On peut citer encore le philosophe anglais Franciscain Roger Bacon qui dédaigne la discussion dialectique et préconise l’observation de la nature, et le Franciscain espagnol Raymond Lulle qui tâcha de mettre sur pied un système de démonstration rationnelle destinée à convertir les Musulmans. Il mourut martyr à Bougie.

5. Principales doctrines étudiées. Les théologiens scolastiques ont exercé leur sagacité principalement sur la doctrine de la Trinité et sur celle des sacrements.

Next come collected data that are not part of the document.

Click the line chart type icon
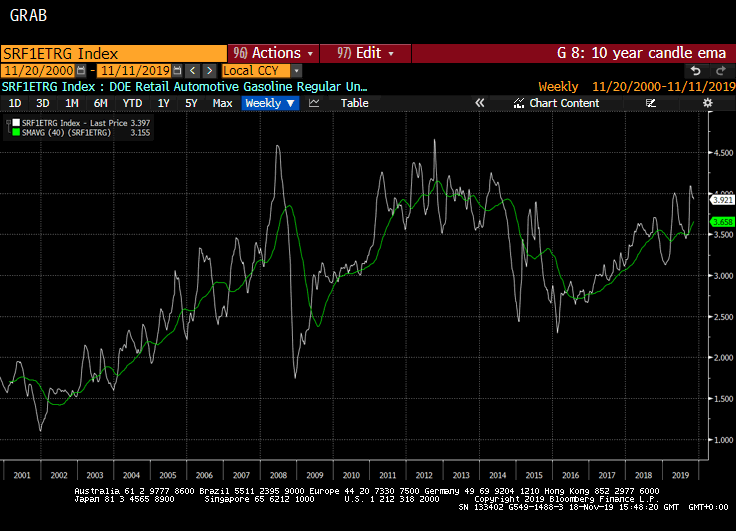This screenshot has width=736, height=531. tap(314, 103)
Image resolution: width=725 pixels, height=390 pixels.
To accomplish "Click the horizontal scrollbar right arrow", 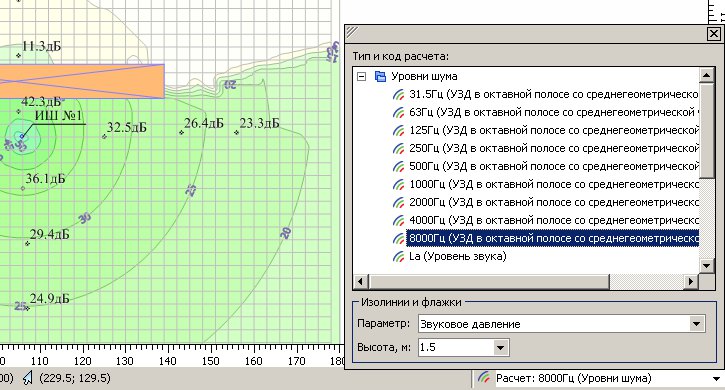I will click(691, 281).
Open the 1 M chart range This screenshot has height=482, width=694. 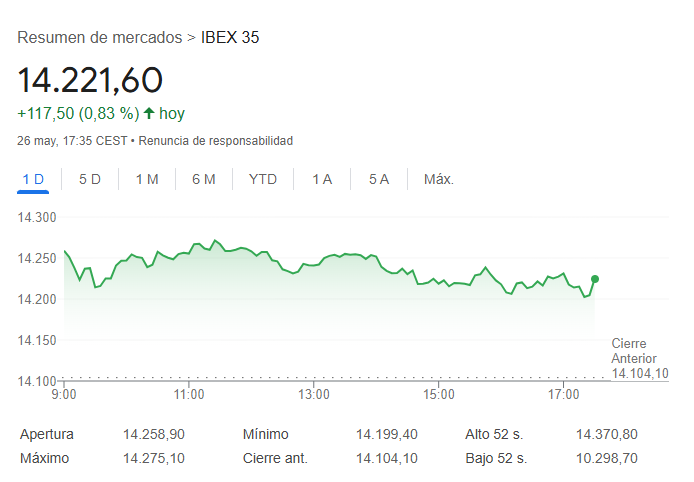[x=147, y=180]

La monographie d’Anselme a éclairé le problème de l’expiation, souvent mal compris avant lui. Son explication, profondément biblique et qui magnifie la grâce du Christ, a prévalu dans le catholicisme ultérieur, et a été adoptée, avec peu de changement, par les églises protestantes.

Le contact avec l’Islam a eu des conséquences fâcheuses sur la manière dont on a représenté l’enfer. A l’exemple de Mahomet, on a délaissé la sobriété biblique pour se complaire dans des descriptions détaillées de châtiments variés.

Ces idées trouvent leur consécration dans les sculptures des cathédrales et dans la Divine Comédie de Dante (1265-1321). Ce poète florentin a commencé vers 1300 la rédaction de ce chef-d’œuvre. Il imagina un voyage qu’il aurait fait à travers l’enfer, le purgatoire et le ciel. Les cercles divers de l’enfer sont disposés sur les bords d’un entonnoir dont le fond touche au centre de la terre. Il n’hésite pas à y placer certains hauts dignitaires ecclésiastiques et même un pape. Le purgatoire est une montagne aux antipodes du monde habité. Sa conception du ciel est lumineuse, mais un peu froide, et n’atteint pas la beauté sauvage de certaines descriptions de l’enfer.

L’argument ontologique.

… Et sans aucun doute ce qui est tel que l’on ne peut rien penser de plus grand, ne peut pas n’exister que dans la seule intelligence, car si cela existe seulement dans l’intelligence, on peut alors concevoir quelque chose qui existe à la fois dans l’intelligence et dans la réalité, ce qui est plus grand. Par conséquent, si ce dont on ne peut rien penser de plus grand existe dans la seule intelligence, cela même dont on ne peut rien penser de plus grand est ce dont on peut concevoir quelque chose de plus grand. Et assurément cela ne se peut. Il existe donc sans doute possible, et dans l’intelligence et dans la réalité, un être tel que l’on ne peut en concevoir de plus grand.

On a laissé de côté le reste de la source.